» INPUT RECORDS
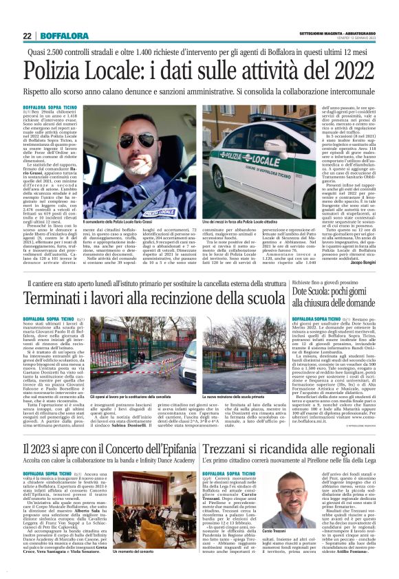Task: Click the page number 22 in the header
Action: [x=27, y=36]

* * *

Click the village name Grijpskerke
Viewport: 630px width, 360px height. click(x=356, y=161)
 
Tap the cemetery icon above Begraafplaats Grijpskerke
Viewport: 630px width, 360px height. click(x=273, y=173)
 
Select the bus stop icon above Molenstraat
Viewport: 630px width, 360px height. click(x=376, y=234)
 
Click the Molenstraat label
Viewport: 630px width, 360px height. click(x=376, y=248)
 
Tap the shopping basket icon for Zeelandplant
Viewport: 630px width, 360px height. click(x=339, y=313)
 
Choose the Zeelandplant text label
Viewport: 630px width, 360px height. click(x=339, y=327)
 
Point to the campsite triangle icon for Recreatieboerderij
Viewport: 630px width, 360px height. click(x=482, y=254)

--

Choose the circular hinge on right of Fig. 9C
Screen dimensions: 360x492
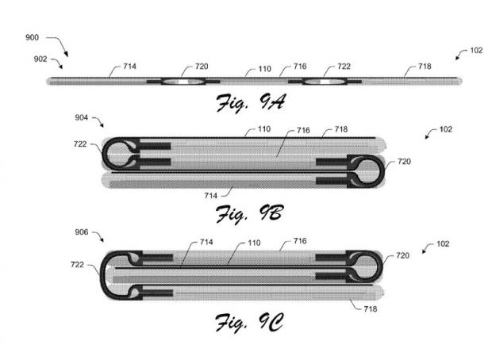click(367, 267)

» GOAL
Set out the lines above as a JSON list of strings, one string per line and with blank lines omitted. Begin with the line that contains "Point to the" and continue through the line that contains "Viewport: 630px width, 360px height. click(x=482, y=254)".

» EXERCISE RESULT
[
  "Point to the campsite triangle icon for Recreatieboerderij",
  "Viewport: 630px width, 360px height. click(x=482, y=254)"
]